Il nous faudrait la vision d’un Goethe pour représenter le moment actuel de l’Occident, qui relève d’une tragédie à l’échelle du monde. Les dieux néolibéraux ont vu soudain leur puissance contestée; ils avaient pourtant tellement fabriqué de signes monétaires qu’ils croyaient avoir échappé à la vieille malédiction des crises - ce que nos aïeux appelaient les caprices de la Fortune. Nous imaginons bien ce qu’en aurait fait le Goethe du Second Faust, qui a traité de tous les sujets qui nous occupent: l’inflation de papier-monnaie, l’écrasement des petites nations, la bonne conscience des puissants, la colonisation de la planète entière par la technique occidentale. Je lui imagine un successeur, dramaturge ou romancier, qui saurait représenter notre monde: d’abord le sentiment de « fin de l’histoire », une sorte d’Olympe mondialisé, dont les dieux sont cette « superclasse » si bien décrite par David Rothkopf. Puis le drame du 11 septembre, avec la terrible riposte des dieux agressés. Puis l’effondrement financier de 2008 et la capacité des dieux libéraux à recommencer comme auparavant, comme si la situation n’avait eu rien d’inquiétant ni de tragique; au contraire, Méphisto ne s’est-il pas rendu en Californie pour prononcer une grande conférence dans laquelle il a conforté tous les transhumanistes dans leur espoir d’immortalité? Nous en sommes au quatrième acte: les peuples longtemps ignorés et tenus loin des domaines des dieux, menacent d’incursion. Surtout, il surgit des guerriers inconnus qui veulent déloger les dieux en prétendant avoir des titres de propriété antérieurs. 

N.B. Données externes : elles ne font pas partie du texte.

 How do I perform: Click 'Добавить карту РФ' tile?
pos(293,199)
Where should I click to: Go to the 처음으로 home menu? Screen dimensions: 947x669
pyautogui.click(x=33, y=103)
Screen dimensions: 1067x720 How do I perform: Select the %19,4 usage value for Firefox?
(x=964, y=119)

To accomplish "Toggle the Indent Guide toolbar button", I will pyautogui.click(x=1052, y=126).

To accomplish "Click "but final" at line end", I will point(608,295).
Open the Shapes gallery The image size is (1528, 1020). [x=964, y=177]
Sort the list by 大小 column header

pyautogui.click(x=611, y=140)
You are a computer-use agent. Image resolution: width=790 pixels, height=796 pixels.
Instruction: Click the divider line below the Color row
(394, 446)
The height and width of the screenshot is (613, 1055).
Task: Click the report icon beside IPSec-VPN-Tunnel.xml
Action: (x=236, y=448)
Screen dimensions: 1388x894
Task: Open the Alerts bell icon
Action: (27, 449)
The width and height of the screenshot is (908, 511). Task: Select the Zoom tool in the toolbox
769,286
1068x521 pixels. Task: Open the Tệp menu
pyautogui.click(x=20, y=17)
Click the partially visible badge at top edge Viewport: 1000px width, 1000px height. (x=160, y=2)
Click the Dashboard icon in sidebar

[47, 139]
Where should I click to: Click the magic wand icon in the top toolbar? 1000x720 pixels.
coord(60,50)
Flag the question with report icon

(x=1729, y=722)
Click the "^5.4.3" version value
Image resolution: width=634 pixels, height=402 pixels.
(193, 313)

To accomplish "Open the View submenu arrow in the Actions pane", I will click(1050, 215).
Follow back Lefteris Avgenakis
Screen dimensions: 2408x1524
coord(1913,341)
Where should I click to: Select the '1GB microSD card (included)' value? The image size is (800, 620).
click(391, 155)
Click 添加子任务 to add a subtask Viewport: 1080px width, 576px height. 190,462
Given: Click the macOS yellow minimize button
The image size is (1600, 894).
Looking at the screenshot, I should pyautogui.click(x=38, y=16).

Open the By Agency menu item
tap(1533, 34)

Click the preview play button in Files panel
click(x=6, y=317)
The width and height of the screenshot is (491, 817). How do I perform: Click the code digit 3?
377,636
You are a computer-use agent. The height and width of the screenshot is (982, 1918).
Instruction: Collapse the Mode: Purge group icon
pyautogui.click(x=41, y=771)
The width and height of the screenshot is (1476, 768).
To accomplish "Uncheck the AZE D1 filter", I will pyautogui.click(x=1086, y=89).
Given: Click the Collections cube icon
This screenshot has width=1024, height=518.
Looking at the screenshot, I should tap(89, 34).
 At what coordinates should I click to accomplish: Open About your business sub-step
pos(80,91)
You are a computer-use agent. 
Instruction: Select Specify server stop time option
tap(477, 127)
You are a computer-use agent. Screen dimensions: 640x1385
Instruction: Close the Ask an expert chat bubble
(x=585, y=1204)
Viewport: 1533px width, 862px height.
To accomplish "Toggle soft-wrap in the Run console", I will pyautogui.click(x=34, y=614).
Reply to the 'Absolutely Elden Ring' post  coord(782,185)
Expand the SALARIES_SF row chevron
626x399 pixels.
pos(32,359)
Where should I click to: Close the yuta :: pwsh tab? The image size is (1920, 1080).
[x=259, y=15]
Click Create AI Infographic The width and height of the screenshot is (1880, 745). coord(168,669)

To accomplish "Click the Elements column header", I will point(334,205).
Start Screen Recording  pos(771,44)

Faust est toujours le même. Nous le voyons successivement: en patron d’ONG vivant, dans les années 1990, des catastrophes provoquées par l’ingérence militaire occidentale; puis, ayant réveillé ses capacités scientifiques, en mathématicien poussant, au milieu des années 2000, les délires de la finance toujours plus loin; ensuite, il y aune décennie environ, en agent secret spécialisé dans la technique de mise en oeuvre des « révolutions de couleur »; enfin, plus récemment, en start-upeur de la Silicon Valley. Au moment où nous en sommes de l’histoire, il a enfin trouvé à qui donner son coeur après Marguerite et Hélène de Troie: Méphisto lui a fait rencontrer la plus fascinante des activistes de Méditerranée, qui rêve de faire définitivement de l’Europe le laboratoire du brassage des peuples. Mais, comme Faust n’a pas changé, il ne veut s’arrêter nulle part. Il est sauvé de l’arrogance des dieux néo-libéraux et des ruses un peu grossières de Méphisto par le sentiment qui l’habite de l’instabilité de toute construction humaine. Nous ne savons pas encore comment, mais il ne sera plus sur l’Olympe, quand celui-ci sera englouti dans l’abîme à l’acte V.